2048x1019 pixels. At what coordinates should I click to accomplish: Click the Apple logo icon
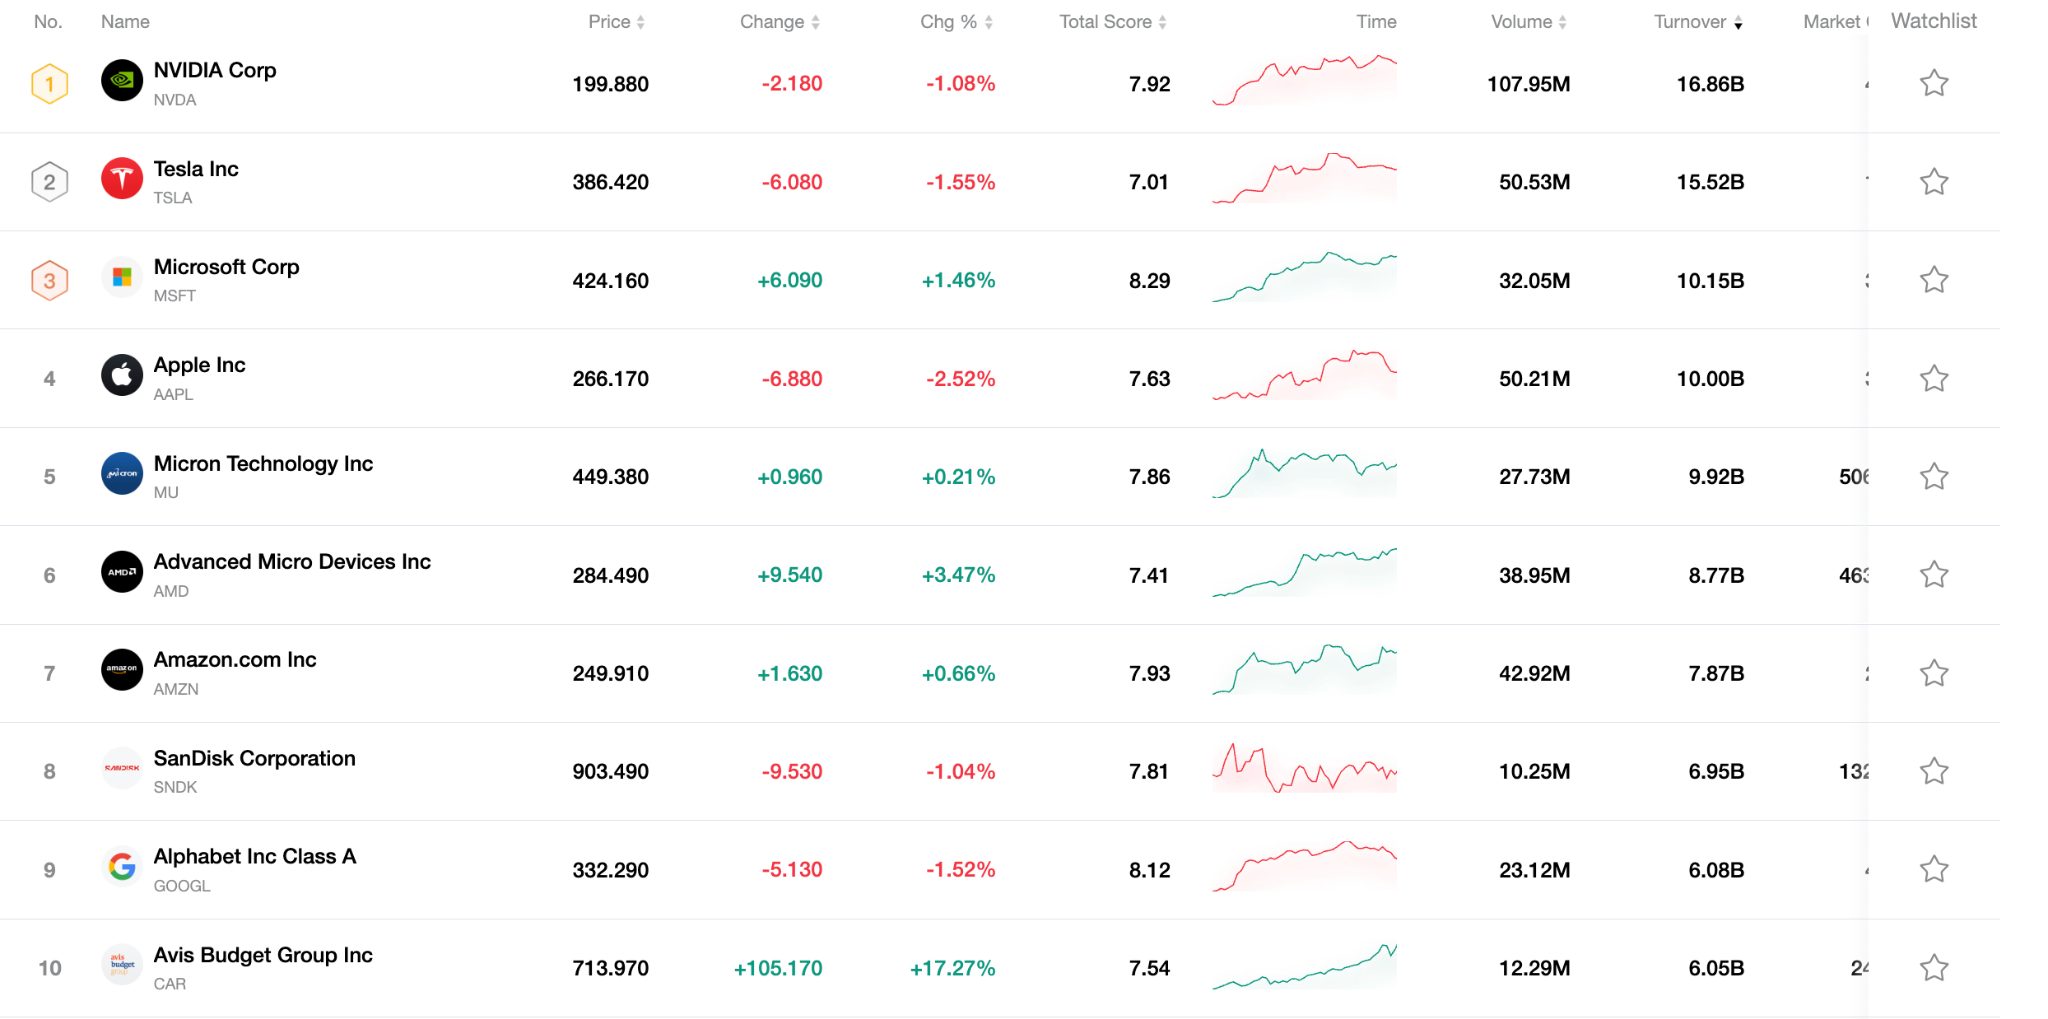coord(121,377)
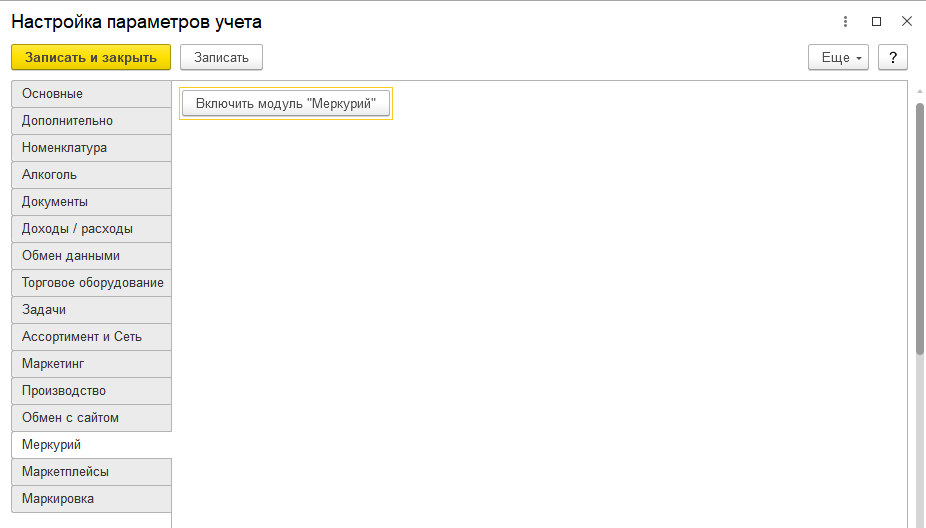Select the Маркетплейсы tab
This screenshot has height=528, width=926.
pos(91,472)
---
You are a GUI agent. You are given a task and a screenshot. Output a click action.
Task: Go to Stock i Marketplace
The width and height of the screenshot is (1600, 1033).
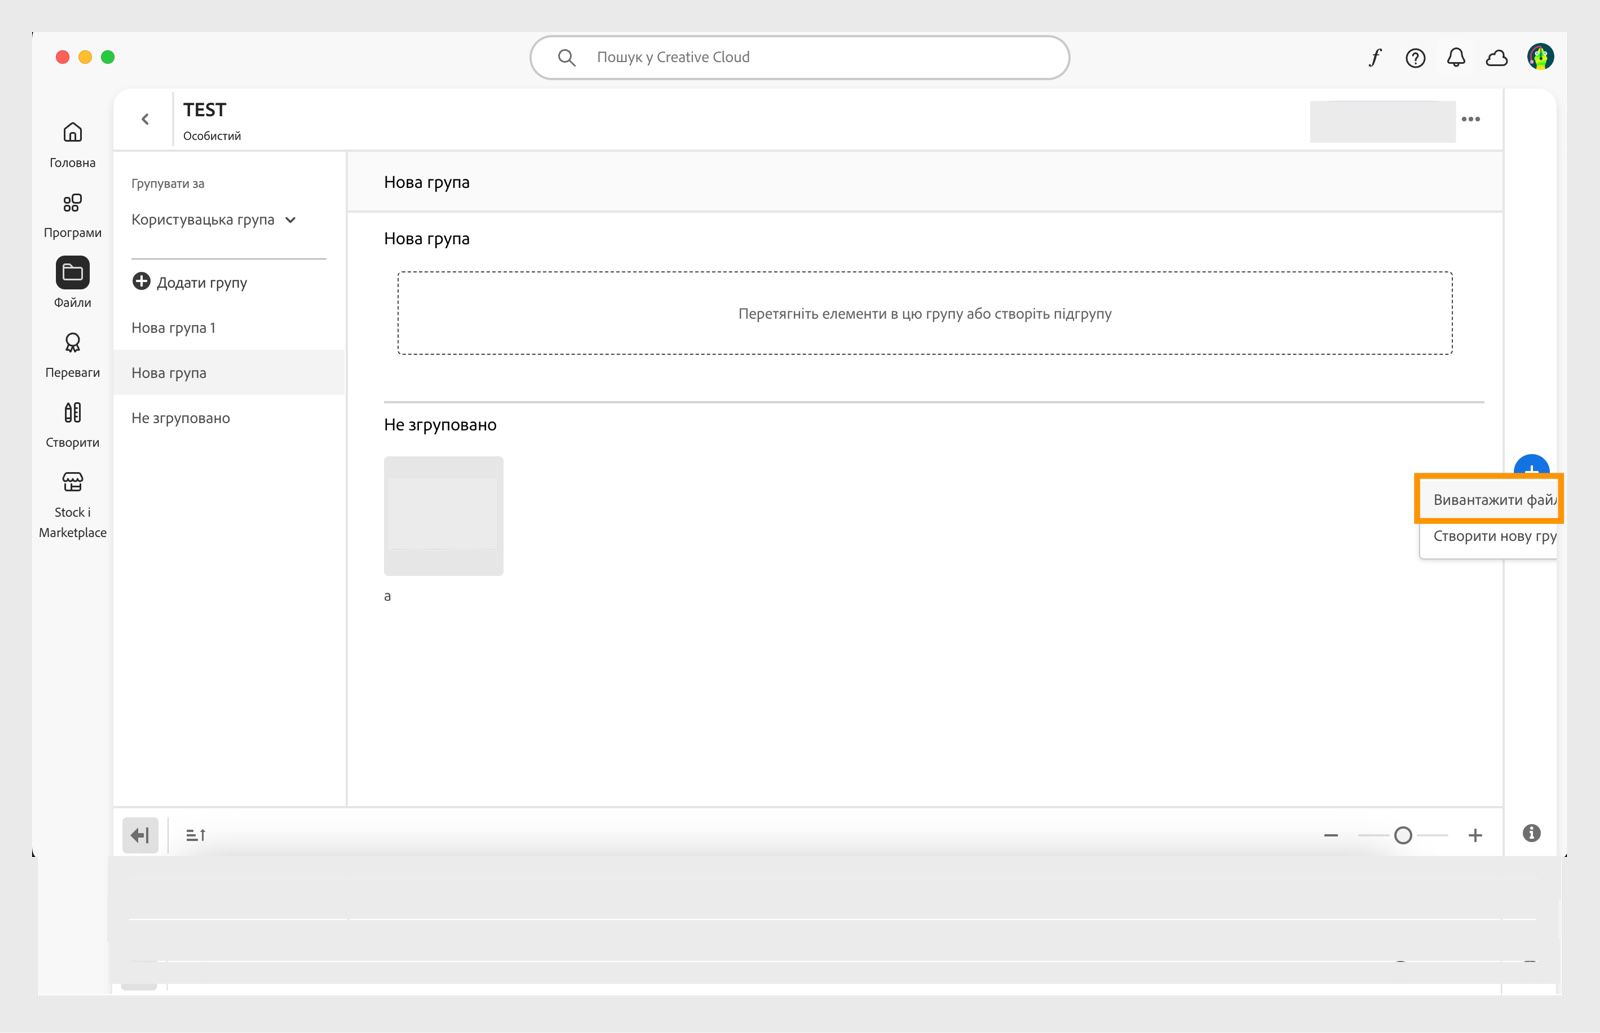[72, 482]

To be done =
Edit the material in the stretch from the line containing "2048x1019 pixels. At" through the line containing "pos(91,472)", replacing "Apple logo icon" with "Apple menu icon" and leaving everything else unchanged. Give only those lines, without the pictures.

Problem solution =
2048x1019 pixels. At what coordinates should I click to accomplish: Click the Apple menu icon
coord(121,377)
Select the Маркетплейсы tab
This screenshot has height=528, width=926.
pos(91,472)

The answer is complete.